Pour autant, au-delà des intentions idéologiques, personne ne semble bien percevoir le problème pratique évident de cette proposition du renforcement du pouvoir du directeur d'école : peut-être, mais quel renforcement ? L'État peut donner plus de pouvoir sur le recrutement dans l'établissement et sur l'évaluation des enseignants, certes c'est possible, auquel cas on va démonter le rôle de l'inspection académique… Les professeurs ne seront peut-être pas contre, même s'il y a de quoi en douter quand on a entendu les arguments de Céline Alvarez, le jour de la rentrée scolaire sur France-Inter, qui a surtout imploré que l'on cesse « l'infantilisation » des enseignants. Et puis surtout, comment les députés Républicains pourront-ils vraiment donner de l'autonomie au directeur d'établissement quand les collectivités locales ont la main sur toute la logistique scolaire de l'établissement ?
Le problème majeur de la gouvernance des établissements scolaires, c'est qu'il y a deux patrons sous le même toit, le ministère de l'Éducation Nationale et une collectivité locale, et très peu de démocratie dans tout cela. C'est simple, massif, énorme ! Mais le débat idéologique est imperméable au réel.
Bien entendu, il y a une coopération sur le terrain, mais la tension gestionnaire monte depuis des décennies tant du côté de l'État que des collectivités locales et, donc, objectivement les motifs de frottement augmentent. En plus, objectivement, l'activité pédagogique est de plus en plus dépendante de la logistique scolaire, c'est particulièrement flagrant avec le développement du numérique financé par les collectivités locales. Cependant l'annonce du Bon Coin, publiée par on ne sait pas bien qui d'ailleurs de Plounérin, rappelle les bases du système : la commune construit les bâtiments et ensuite le rectorat ouvre une classe en finançant un poste d'enseignant… ou pas. La surdité idéologique est une chose, mais les collectivités locales, y compris les plus petites sont, elles, bien confrontées au réel.

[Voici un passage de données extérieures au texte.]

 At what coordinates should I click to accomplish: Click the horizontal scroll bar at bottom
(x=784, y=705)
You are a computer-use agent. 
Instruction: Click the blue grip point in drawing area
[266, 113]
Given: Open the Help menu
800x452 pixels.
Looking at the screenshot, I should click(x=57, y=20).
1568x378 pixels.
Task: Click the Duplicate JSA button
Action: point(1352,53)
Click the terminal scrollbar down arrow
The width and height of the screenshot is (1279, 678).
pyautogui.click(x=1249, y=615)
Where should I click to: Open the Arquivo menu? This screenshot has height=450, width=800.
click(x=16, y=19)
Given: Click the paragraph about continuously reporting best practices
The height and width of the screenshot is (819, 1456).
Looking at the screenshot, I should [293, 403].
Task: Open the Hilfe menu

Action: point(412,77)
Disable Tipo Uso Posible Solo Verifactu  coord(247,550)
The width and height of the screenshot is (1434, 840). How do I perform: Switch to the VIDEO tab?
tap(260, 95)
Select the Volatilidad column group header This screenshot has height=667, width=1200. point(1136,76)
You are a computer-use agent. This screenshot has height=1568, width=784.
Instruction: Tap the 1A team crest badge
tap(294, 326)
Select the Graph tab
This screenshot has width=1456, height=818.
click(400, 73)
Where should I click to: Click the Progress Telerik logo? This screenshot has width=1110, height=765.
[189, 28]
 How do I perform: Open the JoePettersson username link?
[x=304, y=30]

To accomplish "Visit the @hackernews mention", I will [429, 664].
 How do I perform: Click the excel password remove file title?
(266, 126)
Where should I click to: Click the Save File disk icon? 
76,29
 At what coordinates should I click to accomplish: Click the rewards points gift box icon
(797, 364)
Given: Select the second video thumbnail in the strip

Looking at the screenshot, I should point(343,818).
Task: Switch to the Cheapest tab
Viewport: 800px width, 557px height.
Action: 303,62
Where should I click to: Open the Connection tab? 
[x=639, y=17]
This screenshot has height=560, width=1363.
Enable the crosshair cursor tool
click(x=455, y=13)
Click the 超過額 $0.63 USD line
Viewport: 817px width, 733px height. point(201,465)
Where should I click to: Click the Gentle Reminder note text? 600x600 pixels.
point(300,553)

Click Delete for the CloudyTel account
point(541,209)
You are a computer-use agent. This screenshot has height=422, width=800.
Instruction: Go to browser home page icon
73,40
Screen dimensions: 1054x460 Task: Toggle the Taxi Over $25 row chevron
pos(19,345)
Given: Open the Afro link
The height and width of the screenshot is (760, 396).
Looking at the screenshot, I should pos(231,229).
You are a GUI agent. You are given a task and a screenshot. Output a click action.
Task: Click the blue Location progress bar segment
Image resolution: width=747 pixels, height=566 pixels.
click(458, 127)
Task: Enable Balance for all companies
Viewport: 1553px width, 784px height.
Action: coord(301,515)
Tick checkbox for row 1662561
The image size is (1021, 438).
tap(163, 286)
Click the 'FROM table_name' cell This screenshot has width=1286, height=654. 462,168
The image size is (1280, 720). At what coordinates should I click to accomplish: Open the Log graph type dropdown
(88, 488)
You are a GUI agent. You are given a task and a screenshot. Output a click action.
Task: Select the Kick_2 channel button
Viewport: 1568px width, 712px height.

La vassalisation est un piège pour les collectivités et pour l'État lui-même

Les plounérinais protestent sur la RN12
Concrètement, les élus de cette modeste commune bretonne de Plounérin ont cru pertinent d'investir, avec l'argent des contribuables de la commune, mais cela n'engageait pas le rectorat. La commune avait le choix des risques : l'insuffisance potentielle de locaux, ou le surinvestissement, ou tomber juste ! Les fonctionnaires de l'Éducation Nationale aiment beaucoup parler de partenariat quand ils rencontrent les maires, mais c'est souvent au-dessus de leurs moyens, la réalité pratique, c'est la vassalisation des collectivités dont nous ne sortons jamais. Elle a même été accentuée par l'obligation faite aux collectivités avec le service minimum d'accueil en cas de grève des enseignants, cette disposition qui n'a pas été remise en cause après l'alternance est symbolique d'une re-centralisation. La réforme des rythmes scolaires de Vincent Peillon s'est ensuite largement enlisée dans ce piège.
Les plounérinais qui ont posté cette annonce persiflent, mais il y a de quoi être agacé, ils vont supporter une charge très visible dans leur petit budget communal, et inutilement. Ils ont aussi des enfants à l'école, alors ils manifestent sur la RN12 à proximité, ils tambourinent comme ils peuvent puisque les décisions viennent d'en haut, en l'occurrence de l'inspection académique de Saint Brieuc. On est dans l'absurde, dans l'énorme perte d'énergie parce que la gouvernance dysfonctionne et qu'elle reste désespérément pyramidale. Pourtant à 775 kms de Plounérin (d'après google maps), un Maire d'une autre petite commune de 500 habitants a trouvé le moyen de ne pas se faire prendre dans le même piège, en anticipant pour assurer ses effectifs.
Faut-il renforcer le pouvoir du chef d'établissement ? Les députés n'y pourront pas grand-chose, et les prises de position hostiles non plus. Ce qui devrait compter, c'est l'avis de la communauté autour des enfants : les parents, les enseignants, les responsables des moyens. L'État gère une partie des moyens avec des règlements aveugles aussi bien du côté des charges (les rémunérations des enseignants) que des ressources (la fiscalité et pratiquement aucun impact du nombre de scolaires sur les dotations des collectivités) et veut tout commander : c'est incohérent !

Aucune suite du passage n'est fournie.